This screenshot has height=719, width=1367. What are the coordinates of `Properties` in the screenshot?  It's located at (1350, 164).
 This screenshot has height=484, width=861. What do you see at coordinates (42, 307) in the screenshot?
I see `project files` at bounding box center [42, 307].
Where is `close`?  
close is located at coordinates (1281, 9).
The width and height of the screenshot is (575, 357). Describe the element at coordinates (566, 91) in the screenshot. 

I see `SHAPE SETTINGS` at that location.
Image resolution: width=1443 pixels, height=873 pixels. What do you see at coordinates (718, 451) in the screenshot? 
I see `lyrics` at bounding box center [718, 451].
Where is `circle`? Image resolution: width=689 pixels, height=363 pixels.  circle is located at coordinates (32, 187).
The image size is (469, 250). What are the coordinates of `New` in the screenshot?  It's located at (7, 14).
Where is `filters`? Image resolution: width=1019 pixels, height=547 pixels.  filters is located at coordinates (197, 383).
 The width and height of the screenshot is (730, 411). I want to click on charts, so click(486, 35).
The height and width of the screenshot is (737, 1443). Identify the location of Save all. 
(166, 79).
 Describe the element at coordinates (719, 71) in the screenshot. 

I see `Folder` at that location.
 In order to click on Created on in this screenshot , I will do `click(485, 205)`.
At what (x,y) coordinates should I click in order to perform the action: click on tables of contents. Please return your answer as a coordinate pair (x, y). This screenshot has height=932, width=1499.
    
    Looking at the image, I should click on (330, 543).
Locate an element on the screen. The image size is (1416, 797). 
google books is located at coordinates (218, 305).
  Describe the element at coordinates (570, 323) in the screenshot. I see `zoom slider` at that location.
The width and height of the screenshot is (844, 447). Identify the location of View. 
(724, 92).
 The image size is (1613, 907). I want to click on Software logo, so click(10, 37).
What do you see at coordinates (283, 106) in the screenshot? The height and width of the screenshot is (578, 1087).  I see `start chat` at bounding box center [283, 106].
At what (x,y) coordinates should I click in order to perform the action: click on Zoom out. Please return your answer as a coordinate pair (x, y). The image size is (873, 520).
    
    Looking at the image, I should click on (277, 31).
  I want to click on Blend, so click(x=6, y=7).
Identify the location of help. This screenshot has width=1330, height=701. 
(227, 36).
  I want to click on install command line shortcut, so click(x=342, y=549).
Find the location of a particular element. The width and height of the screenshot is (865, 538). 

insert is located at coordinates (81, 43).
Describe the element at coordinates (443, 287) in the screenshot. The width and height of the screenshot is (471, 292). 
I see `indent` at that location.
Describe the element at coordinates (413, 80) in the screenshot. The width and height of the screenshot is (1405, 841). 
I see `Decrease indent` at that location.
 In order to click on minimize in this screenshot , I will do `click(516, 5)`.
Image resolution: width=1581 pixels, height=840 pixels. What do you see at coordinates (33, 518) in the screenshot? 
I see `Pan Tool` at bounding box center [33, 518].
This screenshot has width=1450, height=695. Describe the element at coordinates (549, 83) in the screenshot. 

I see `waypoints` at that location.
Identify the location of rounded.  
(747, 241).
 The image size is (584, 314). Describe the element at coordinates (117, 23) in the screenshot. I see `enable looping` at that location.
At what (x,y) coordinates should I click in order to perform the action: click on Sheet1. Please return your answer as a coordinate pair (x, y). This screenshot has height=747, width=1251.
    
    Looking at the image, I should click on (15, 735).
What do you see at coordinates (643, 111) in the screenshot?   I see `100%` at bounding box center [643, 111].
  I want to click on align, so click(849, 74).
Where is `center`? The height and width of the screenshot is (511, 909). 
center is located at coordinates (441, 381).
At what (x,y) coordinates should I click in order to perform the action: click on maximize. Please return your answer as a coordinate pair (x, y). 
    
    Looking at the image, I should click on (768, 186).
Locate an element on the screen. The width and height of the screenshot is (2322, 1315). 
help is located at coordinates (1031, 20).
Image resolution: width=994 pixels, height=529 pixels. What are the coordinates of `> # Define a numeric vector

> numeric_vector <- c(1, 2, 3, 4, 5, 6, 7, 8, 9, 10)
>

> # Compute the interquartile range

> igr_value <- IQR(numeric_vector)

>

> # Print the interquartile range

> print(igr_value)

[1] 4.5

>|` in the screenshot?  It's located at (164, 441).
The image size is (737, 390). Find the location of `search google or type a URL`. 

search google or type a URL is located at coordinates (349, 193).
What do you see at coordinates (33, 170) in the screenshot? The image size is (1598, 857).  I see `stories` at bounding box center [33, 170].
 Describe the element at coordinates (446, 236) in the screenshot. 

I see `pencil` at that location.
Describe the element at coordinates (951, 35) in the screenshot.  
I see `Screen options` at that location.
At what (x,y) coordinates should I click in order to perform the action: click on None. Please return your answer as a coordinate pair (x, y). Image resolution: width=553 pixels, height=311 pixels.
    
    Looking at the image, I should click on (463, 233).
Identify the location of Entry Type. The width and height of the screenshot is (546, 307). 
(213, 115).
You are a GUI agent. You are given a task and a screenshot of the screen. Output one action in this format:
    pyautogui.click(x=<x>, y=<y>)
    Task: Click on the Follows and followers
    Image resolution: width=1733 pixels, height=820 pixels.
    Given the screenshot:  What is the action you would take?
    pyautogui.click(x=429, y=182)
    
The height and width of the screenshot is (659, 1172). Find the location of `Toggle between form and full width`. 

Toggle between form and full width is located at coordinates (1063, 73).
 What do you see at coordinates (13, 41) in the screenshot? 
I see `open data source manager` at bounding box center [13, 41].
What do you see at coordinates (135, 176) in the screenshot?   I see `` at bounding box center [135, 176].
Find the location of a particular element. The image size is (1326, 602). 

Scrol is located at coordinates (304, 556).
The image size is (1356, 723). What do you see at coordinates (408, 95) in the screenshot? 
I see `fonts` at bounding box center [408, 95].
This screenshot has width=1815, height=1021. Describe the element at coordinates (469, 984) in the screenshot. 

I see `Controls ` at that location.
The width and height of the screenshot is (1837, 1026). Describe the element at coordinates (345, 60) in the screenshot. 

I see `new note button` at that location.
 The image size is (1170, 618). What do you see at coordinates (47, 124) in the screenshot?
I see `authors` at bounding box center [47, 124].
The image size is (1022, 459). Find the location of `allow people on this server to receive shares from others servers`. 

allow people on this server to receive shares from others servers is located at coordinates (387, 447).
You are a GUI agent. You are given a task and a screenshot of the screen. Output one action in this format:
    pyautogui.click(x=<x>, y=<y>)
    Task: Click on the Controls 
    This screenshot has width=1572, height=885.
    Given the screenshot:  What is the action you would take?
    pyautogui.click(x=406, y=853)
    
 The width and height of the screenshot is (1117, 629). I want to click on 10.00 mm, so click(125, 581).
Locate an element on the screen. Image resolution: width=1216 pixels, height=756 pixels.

Instrucciones: Transcribe sin cambios las filas que van desde la que contiene "In order to click on Created" hasta la que contiene "Describe the element at coordinates (570, 323)", ambas incluidas.

Solución:
 In order to click on Created on in this screenshot , I will do `click(485, 205)`.
At what (x,y) coordinates should I click in order to perform the action: click on tables of contents. Please return your answer as a coordinate pair (x, y). This screenshot has height=932, width=1499.
    
    Looking at the image, I should click on (330, 543).
Locate an element on the screen. The image size is (1416, 797). 
google books is located at coordinates (218, 305).
  Describe the element at coordinates (570, 323) in the screenshot. I see `zoom slider` at that location.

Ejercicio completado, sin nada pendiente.